The media, the schedule, lady luck, even the anthem went against Australia. In the end it was exhaustion that finally gave Argentina their chance at glory. It was hardly a vintage performance from the home side, but it was enough to see them through on the back of tries on either side of half time and the boot of Nicolás Sánchez.
Most predictions, this page’s included, predicted a comfortable win for Australia on the basis of a weakened Argentine team absent several stars and some ordinary form shown over the past couple games. With 14 minutes on the clock and 14 points on the board for the Wallabies, that predicition was looking pretty comfortable. Tevita Kuridrani went around Horacio Agulla as if he wasn’t there and Scott Higginbotham went through the middle just a tad too easily.
By the half hour mark Australia were slowing down noticably. The 200-odd tackles made against South Africa the week before had clearly taken its toll and the legs were starting to go. Soft penalties were gifting possession and position to the Pumas and after Leonardo Senatore went over in the corner Sánchez made good on an early Christmas present from James Horwill.
Whatever was said at the break evidently fell on deaf ears as Nick Phipps was binned within two minutes of the break allowing Sanchez to claw another one back. Bernard Foley responded against the grain, but the cracks were opening and with the man advantage it was Juan Imhoff who crossed, with an excellent touchline conversion putting them into the lead to stay.
Australia couldn’t get their hands on the ball and couldn’t hold their discipline. The subs came on but as in South Africa had no effect. Michael Hooper was unlucky to see the bin on a charge down that looked clumsy at worst, but the Wallabies were well out of it already. Fittingly it was a scrum penalty that brought the final whistle. The set piece has long been Argentina’s bread and butter and after a period of mediocrity it once again sits on top of the world.
With that the naysayers are silenced. The Pumas have their scalp, and with it a massive psychological boost heading towards their November tour and beyond. Daniel Hourcade’s brave decision to discard the likes of Patricio Albacete in favour of younger players has been vindicated, and his side are now on an upwards curve.
Australia will take a week off to rest and then will have to prepare for an even mightier challenge, the All Blacks, thankfully at home in Brisbane. At least they’ll have their own singer to look forward to. The rest – probably not so much.

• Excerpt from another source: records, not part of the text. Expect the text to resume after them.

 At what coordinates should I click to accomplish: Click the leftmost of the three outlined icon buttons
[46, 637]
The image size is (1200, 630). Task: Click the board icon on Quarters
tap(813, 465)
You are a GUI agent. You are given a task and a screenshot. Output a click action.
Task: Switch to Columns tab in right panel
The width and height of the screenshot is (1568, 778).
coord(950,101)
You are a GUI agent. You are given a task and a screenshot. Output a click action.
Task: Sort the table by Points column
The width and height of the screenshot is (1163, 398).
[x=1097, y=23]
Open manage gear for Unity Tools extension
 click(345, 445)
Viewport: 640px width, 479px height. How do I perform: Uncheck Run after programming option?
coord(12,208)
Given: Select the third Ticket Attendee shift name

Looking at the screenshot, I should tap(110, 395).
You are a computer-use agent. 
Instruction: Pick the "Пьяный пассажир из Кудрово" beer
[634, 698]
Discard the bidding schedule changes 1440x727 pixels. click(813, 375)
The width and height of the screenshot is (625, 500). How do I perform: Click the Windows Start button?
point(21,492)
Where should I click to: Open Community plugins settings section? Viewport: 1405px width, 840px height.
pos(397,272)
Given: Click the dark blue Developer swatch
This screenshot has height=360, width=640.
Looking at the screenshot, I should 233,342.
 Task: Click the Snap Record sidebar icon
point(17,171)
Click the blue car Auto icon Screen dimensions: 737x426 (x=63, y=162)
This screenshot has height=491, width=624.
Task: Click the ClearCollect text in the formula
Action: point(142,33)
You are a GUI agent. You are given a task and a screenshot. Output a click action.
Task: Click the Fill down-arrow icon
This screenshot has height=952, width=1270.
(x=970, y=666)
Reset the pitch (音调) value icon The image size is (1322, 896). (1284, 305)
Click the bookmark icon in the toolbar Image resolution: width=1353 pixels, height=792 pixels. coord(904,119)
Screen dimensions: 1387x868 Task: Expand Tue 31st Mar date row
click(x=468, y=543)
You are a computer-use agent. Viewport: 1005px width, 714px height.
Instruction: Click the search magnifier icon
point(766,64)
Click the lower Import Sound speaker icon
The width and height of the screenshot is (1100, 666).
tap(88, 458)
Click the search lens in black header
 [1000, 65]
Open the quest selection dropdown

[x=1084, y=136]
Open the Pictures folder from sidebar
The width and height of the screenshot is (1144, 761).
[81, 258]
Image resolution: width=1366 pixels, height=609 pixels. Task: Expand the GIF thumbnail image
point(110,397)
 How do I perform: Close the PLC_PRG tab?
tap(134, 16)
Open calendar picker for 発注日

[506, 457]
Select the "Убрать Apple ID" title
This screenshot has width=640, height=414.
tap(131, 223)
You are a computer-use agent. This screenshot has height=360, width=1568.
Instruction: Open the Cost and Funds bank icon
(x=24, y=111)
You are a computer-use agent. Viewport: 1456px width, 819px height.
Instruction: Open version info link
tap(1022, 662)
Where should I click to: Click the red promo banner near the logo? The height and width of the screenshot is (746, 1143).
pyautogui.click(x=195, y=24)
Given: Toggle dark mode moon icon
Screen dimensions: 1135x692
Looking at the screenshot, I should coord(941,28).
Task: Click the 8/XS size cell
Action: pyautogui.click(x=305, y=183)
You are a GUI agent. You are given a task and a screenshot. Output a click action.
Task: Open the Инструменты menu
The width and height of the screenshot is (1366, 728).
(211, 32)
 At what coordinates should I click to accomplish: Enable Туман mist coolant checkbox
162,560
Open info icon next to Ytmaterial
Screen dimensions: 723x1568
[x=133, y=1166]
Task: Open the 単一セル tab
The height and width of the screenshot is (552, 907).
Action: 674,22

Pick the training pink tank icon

ARGENTINA 21 vs 17 AUSTRALIA
Saturday, October 4, 22:40 GMT, Mendoza
SCORING
03 mins – T. Kuridrani try 0-5
04 mins – B. Foley con 0-7
13 mins – S. Higginbotham try 0-12
14 mins – B. Foley con 0-14
35 mins – L. Senatore try 5-14
40 mins – N. Sánchez pen 8-14
43 mins – N. Sánchez pen 11-14
47 mins – B. Foley pen 11-17
52 mins – J. Imhoff try 16-17
53 mins – N. Sánchez con 18-17
74 mins – N. Sánchez pen 21-17
CARDS
42 mins – N. Phipps yellow (team infringements)
73 mins – M. Hooper yellow (foul play)
ARGENTINA
J. Tuculet (J. de la Fuente 75); J. Imhoff, H. Agulla (M. Bosch 69), J.M. Hernandez, L. González Amorosino; N. Sánchez, M. Landajo (T. Cubelli 58); M. Ayerza (B. Postiglioni 67), A. Creevy (capt.), N. Tetaz Chaparro (R. Herrera 63); M. Galarza (M. Alemanno 75), T. Lavanini; B. Macome (J. Ortega Desio 14), R. Báez, L. Senatore.
AUSTRALIA
I. Folau; A. Ashley-Cooper, T. Kuridrani, M. To’omua (R. Horne 30), J. Tomane; B. Foley, N. Phipps (N. White 63); J. Slipper (B. Robinson 59), S. Fainga’a (J. Mann-Rea 71), S. Kepu (B. Alexander 59); S. Carter, J. Horwill (W. Skelton 67); S. Fardy, M. Hooper (capt.), S. Higginbotham (J. Schatz 59).